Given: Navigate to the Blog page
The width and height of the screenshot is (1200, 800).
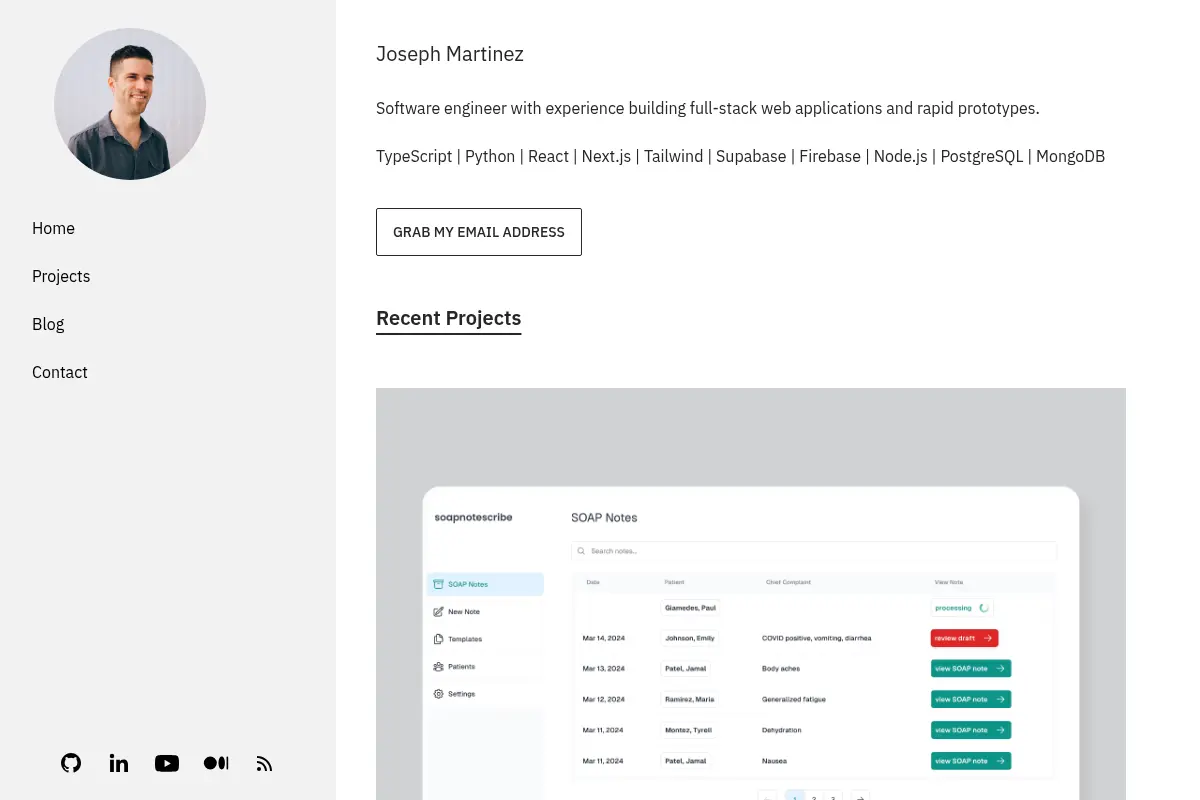Looking at the screenshot, I should click(x=48, y=324).
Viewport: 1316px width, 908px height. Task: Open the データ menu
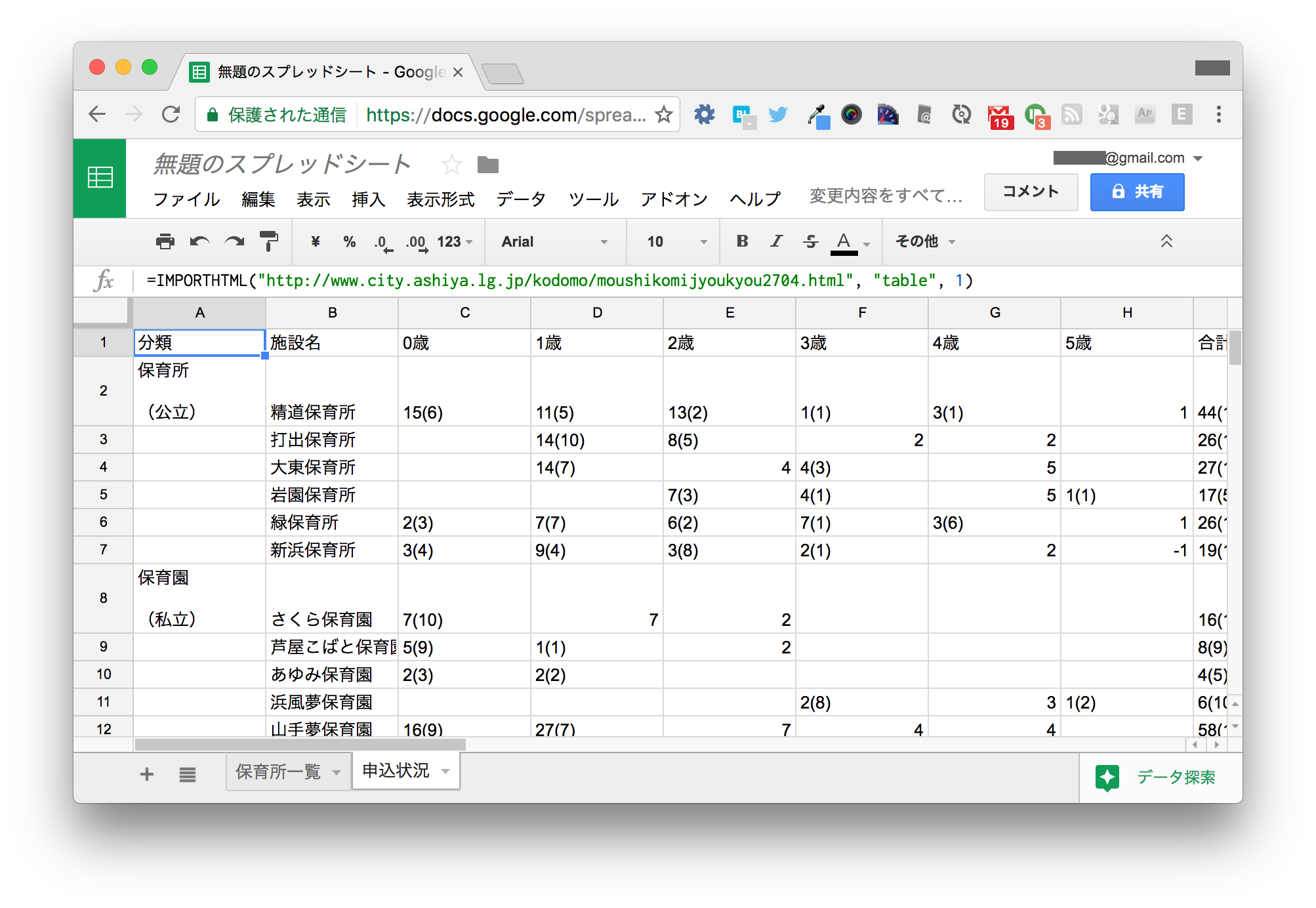tap(521, 199)
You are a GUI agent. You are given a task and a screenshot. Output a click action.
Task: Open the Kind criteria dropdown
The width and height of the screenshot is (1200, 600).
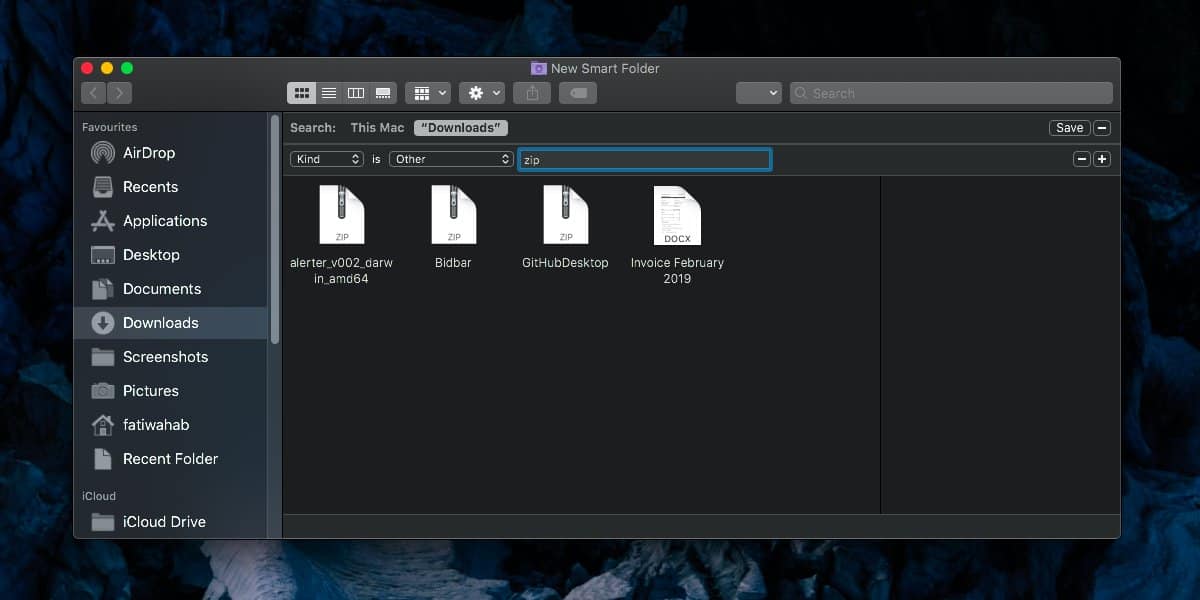(327, 159)

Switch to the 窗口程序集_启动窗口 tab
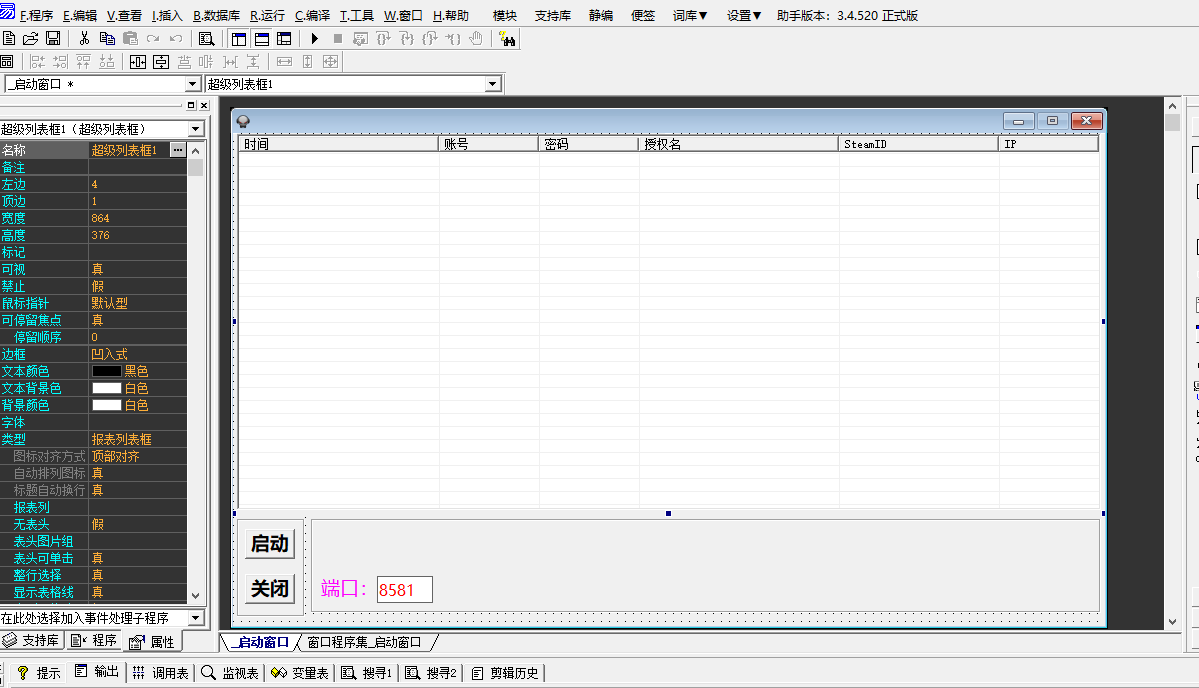(365, 644)
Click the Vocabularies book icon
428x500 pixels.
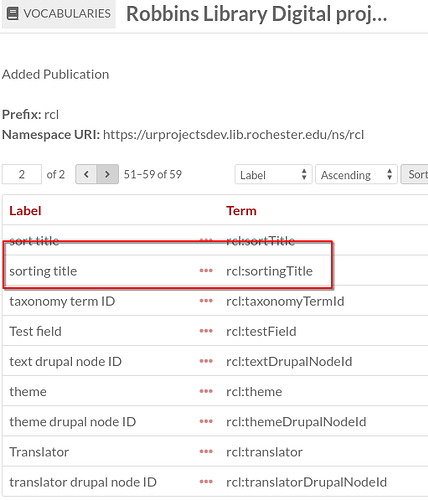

* * * * *

### Your assignment
Please copy, exactly and only, the lines of the listing that run from the one holding "Task: Open the Kind criteria dropdown" through its last line, and exclude pictures.

### The completed task
Task: Open the Kind criteria dropdown
The width and height of the screenshot is (1200, 600).
(327, 159)

Switch to the 窗口程序集_启动窗口 tab
(365, 644)
Click the Vocabularies book icon
428x500 pixels.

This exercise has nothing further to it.